Moderna a retardé la soumission de ses protocoles d'essais cliniques de plusieurs semaines, ont indiqué les sources. Les protocoles définissent les objectifs et les procédures détaillées permettant aux chercheurs de gérer l'essai en toute sécurité. Alors que Moderna a maintenu avoir appelé à retarder le lancement du procès, les sources ont déclaré que Moderna manquait de personnel pour terminer les protocoles à temps.

Moderna a également initialement cherché un seuil plus bas pour prouver si son vaccin fonctionnait que ce qui a finalement été fixé par la FDA, a déclaré l'une des sources. La société affirme s'être alignée sur les directives de la FDA après des discussions avec l'agence.

Une des sources a déclaré que de tels différends et retards représentaient un problème plus important dans les interactions du gouvernement avec Moderna. « Ils essaient de tester chaque frontière », a déclaré la personne.

DES ENJEUX ÉLEVÉS

L'enjeu ne pouvait être plus élevé pour l'administration Trump. Plus de 130 000 Américains sont morts au cours de la pandémie, et l'urgence pour un vaccin augmente avec l'augmentation des taux d'infection par les coronavirus dans 39 États.

HHS a attribué à Moderna 483 millions de dollars en avril pour accélérer le développement et la fabrication de vaccins. La société affirme qu'elle se prépare déjà à produire au moins 100 millions de doses cette année pour garantir l'approvisionnement avant même que les essais ne prouvent que son vaccin est sûr et efficace.

Pour Moderna, la gestion de son premier essai de vaccin à grande échelle est un test critique de sa capacité à livrer au public et aux investisseurs.
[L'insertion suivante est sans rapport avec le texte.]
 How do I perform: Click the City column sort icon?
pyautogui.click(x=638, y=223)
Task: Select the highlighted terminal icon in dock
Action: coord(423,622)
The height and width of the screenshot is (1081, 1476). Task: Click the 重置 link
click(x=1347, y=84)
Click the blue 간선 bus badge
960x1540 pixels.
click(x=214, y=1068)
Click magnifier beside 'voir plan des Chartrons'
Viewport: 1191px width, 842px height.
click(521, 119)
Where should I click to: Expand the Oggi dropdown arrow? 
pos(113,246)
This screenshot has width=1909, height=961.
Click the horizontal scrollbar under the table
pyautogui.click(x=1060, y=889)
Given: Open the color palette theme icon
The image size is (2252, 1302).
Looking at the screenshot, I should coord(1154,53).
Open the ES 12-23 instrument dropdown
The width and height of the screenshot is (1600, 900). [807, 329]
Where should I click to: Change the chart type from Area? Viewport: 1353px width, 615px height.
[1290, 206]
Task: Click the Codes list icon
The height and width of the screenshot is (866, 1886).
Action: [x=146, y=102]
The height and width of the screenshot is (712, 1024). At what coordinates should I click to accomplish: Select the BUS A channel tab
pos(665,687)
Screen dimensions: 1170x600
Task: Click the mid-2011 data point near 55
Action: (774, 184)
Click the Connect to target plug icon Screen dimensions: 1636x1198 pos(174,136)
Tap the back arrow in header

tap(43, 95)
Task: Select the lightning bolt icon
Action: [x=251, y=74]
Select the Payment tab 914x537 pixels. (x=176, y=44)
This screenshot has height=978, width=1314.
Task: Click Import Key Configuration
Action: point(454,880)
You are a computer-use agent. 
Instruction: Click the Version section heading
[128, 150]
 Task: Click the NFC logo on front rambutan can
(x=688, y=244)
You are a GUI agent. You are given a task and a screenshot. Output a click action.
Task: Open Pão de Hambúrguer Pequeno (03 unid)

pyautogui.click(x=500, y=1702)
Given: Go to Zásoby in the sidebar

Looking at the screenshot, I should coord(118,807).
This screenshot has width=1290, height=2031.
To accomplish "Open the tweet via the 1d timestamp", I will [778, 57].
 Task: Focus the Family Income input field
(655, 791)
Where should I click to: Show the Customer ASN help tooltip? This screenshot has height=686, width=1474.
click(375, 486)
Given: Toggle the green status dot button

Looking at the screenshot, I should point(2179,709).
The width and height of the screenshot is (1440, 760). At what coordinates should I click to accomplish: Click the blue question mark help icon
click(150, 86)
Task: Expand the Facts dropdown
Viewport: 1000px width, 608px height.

Moderna a environ 20 vaccins et thérapies potentiels dans son portefeuille, mais aucun n'est proche de l'approbation réglementaire. Avant sa recherche d'un vaccin COVID-19, le plus grand essai clinique de la société a impliqué environ 250 participants, selon la base de données des essais cliniques du gouvernement fédéral. L'essai à grande échelle de son vaccin COVID-19 comprendra 30 000 sujets testés.

L'entreprise de Cambridge, dans le Massachusetts, est depuis longtemps une chérie des investisseurs en biotechnologie et son directeur général, Stéphane Bancel, est un maître de collecte de fonds. En 2018, la société a battu des records pour lancer le plus grand appel public à l'épargne du secteur, évalué à 7,5 milliards de dollars. La capitalisation boursière de Moderna est passée à environ 23 milliards de dollars au cours des derniers mois au milieu des espoirs pour son vaccin contre le coronavirus.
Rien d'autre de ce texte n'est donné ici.